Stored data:
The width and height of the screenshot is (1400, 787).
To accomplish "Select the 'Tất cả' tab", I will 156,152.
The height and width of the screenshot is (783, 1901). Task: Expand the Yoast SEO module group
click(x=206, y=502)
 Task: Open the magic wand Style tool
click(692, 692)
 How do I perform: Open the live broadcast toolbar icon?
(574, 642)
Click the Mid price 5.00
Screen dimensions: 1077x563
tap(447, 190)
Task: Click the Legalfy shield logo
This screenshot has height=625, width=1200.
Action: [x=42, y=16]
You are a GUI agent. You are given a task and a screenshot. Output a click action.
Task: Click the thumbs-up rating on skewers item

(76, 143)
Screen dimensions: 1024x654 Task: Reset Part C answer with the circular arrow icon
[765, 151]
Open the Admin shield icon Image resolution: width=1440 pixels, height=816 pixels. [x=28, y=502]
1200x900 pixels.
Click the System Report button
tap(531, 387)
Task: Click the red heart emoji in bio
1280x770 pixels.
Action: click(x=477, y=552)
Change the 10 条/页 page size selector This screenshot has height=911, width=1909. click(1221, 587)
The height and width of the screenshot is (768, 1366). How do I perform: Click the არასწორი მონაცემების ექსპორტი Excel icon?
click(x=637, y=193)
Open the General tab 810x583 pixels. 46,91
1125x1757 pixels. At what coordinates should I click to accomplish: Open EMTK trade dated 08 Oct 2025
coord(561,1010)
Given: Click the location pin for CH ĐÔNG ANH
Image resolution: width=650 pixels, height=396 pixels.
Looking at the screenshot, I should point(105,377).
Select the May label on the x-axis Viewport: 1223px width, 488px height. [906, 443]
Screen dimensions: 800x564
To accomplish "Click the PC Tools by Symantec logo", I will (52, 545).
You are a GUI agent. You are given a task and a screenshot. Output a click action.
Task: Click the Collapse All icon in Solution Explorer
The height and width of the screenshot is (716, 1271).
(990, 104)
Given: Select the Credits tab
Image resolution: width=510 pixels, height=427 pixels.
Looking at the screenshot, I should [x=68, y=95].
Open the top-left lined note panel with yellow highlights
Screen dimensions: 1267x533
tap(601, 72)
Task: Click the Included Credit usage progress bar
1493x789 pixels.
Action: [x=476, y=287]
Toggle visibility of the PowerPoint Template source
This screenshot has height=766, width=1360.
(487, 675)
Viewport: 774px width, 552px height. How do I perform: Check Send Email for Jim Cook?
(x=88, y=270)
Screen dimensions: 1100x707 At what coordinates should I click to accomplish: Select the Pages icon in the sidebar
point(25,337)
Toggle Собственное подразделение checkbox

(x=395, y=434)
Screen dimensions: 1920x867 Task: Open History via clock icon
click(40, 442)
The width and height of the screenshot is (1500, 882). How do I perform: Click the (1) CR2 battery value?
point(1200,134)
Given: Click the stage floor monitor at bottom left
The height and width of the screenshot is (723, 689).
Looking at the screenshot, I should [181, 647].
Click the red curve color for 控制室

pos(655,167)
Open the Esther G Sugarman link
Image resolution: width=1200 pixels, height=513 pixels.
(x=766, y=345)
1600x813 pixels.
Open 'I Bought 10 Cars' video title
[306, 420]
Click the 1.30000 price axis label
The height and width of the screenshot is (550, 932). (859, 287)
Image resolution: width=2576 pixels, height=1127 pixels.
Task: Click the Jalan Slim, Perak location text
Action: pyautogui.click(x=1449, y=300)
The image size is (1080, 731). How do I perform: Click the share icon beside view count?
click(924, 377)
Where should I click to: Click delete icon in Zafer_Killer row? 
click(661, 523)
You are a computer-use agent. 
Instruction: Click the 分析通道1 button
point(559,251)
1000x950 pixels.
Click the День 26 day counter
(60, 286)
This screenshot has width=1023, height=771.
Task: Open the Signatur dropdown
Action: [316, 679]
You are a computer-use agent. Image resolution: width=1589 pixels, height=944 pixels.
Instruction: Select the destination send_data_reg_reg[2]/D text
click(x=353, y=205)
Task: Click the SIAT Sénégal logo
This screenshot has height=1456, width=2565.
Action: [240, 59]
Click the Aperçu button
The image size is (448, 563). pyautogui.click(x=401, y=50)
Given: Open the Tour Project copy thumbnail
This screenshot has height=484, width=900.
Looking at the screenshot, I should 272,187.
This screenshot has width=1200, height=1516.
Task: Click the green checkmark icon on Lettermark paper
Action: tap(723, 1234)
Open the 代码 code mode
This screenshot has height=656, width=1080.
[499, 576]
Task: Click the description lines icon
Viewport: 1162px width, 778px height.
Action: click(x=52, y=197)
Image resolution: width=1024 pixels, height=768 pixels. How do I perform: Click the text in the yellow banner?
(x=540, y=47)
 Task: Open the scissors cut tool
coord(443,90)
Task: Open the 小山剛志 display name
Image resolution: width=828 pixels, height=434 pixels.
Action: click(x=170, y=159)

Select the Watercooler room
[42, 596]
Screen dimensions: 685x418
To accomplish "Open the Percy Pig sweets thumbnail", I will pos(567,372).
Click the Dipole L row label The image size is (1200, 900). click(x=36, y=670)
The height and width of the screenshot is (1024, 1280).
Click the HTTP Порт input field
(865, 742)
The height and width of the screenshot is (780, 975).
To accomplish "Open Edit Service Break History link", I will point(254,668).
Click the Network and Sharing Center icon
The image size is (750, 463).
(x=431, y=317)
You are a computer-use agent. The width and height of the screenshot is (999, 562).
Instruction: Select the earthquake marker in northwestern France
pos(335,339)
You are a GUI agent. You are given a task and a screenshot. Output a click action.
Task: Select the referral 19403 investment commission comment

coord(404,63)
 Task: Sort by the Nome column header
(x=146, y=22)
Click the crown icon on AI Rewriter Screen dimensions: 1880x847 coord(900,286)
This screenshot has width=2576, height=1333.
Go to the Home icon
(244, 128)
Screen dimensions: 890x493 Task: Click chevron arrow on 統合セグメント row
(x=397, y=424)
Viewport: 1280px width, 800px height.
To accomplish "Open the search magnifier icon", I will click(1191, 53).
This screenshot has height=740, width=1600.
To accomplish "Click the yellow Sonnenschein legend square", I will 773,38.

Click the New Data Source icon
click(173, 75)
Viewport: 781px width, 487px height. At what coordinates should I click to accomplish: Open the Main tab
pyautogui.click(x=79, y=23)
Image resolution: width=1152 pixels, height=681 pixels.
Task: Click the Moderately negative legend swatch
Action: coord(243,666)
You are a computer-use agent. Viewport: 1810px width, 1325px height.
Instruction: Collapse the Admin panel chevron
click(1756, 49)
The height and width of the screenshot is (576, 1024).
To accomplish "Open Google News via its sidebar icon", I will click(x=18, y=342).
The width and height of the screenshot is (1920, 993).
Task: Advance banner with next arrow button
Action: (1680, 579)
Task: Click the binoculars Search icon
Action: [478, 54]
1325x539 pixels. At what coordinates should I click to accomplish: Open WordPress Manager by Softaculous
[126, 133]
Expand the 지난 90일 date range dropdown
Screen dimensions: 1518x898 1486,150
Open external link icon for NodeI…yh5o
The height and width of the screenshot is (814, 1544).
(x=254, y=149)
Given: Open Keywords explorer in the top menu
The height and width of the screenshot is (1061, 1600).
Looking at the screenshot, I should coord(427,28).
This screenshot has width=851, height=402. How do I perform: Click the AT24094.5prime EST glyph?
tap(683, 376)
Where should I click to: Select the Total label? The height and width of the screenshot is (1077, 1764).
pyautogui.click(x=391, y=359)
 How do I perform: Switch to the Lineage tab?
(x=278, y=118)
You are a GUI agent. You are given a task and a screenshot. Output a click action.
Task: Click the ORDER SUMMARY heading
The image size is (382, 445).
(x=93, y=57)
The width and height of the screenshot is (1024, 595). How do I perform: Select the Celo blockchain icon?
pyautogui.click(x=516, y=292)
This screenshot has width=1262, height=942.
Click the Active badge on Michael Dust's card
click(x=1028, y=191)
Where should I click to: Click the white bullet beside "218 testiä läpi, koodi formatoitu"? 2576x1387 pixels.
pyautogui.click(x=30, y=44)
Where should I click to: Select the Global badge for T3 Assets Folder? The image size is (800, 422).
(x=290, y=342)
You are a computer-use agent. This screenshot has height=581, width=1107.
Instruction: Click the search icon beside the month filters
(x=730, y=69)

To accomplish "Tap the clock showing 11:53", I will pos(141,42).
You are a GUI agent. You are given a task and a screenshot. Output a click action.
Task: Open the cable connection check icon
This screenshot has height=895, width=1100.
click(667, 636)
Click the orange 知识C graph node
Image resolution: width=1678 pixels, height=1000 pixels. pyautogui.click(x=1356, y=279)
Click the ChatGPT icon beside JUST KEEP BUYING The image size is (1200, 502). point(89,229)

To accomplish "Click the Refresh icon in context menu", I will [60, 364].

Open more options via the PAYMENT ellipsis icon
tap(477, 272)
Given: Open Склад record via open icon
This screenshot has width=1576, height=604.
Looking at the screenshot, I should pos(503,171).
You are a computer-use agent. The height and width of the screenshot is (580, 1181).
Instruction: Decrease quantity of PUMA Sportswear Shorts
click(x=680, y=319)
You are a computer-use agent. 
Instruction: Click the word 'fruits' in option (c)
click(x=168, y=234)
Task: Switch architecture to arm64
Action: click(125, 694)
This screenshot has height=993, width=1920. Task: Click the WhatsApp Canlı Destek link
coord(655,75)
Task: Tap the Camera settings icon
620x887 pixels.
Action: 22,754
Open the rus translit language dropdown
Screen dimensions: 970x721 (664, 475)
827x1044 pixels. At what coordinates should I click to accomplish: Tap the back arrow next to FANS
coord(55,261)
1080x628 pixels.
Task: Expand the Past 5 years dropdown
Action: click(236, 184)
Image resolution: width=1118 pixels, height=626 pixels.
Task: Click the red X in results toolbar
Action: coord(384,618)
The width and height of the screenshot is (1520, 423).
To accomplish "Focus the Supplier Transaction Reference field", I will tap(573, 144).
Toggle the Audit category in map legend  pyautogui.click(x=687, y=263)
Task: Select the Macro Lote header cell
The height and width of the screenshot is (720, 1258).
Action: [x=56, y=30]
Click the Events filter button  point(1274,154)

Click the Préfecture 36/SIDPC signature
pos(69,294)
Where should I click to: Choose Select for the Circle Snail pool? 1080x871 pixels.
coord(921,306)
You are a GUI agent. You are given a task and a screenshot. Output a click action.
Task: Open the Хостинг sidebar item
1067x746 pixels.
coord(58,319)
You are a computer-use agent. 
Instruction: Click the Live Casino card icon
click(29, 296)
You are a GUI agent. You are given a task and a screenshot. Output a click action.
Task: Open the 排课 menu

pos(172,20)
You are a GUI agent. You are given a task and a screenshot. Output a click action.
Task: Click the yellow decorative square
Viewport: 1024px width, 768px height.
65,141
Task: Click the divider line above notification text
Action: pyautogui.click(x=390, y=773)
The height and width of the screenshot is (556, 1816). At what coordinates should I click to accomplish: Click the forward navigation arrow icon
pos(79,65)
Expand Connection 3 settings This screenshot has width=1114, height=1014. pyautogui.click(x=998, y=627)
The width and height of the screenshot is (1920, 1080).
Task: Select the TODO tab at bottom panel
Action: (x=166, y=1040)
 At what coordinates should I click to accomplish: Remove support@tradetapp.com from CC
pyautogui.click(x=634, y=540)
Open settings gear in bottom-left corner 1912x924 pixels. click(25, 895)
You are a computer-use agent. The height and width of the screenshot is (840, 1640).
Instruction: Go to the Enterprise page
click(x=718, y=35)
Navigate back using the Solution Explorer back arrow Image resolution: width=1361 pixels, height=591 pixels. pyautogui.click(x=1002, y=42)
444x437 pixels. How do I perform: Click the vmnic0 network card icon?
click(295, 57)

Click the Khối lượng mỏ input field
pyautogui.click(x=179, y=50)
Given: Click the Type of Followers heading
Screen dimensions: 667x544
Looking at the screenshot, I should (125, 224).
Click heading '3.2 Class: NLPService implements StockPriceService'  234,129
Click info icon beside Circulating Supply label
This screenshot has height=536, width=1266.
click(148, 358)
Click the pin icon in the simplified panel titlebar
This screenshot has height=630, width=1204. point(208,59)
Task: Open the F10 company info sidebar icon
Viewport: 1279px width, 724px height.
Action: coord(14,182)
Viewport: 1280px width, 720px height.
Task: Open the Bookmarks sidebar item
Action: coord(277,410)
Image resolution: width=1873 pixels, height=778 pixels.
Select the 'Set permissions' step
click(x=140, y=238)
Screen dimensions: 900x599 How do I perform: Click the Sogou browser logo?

WHAT IS EXPECTED >> Repeat exactly the lines above from the one with "Given: Click the location pin for CH ĐÔNG ANH" up to and including the one with "Screen dimensions: 800x564". No other line belongs in the reply.

SOLVED PROBLEM >>
Given: Click the location pin for CH ĐÔNG ANH
Image resolution: width=650 pixels, height=396 pixels.
Looking at the screenshot, I should point(105,377).
Select the May label on the x-axis Viewport: 1223px width, 488px height. [906, 443]
Screen dimensions: 800x564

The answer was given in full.